*Supplied passage*
□ □ □ □ □
Invenio module for OAI-PMH metadata harvesting between repositories.
- Free software: GPLv2 license
- Documentation: https://invenio-oaiharvester.readthedocs.org.
This is an experimental development preview release.
This module allows you to easily harvest OAI-PMH repositories, thanks to the Sickle module, and via signals you can hook the output into your application, or simply to files.
You keep configurations of your OAI-PMH sources via SQLAlchemy models and run or schedule immediate harvesting jobs via command-line or regularly via Celery beat.
inveniomanage oaiharvester get -u http://export.arxiv.org/oai2 -i oai:arXiv.org:1507.07286 > my_record.xml
This will harvest the repository for a specific record and print the records to stdout - which in this case will save it to a file called my_record.xml
.
□ □ □ □ □
*Supplied information*
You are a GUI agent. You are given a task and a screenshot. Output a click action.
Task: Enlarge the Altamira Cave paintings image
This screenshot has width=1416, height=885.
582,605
□ □ □ □ □
*Written instruction*
Answer these questions using the OAI-PMH harvester description:
1. Under what license is the module released?
2. Which module makes the harvesting possible?
3. What file does the example command save the harvested record to?

*Written response*
1. GPLv2
2. Sickle
3. my_record.xml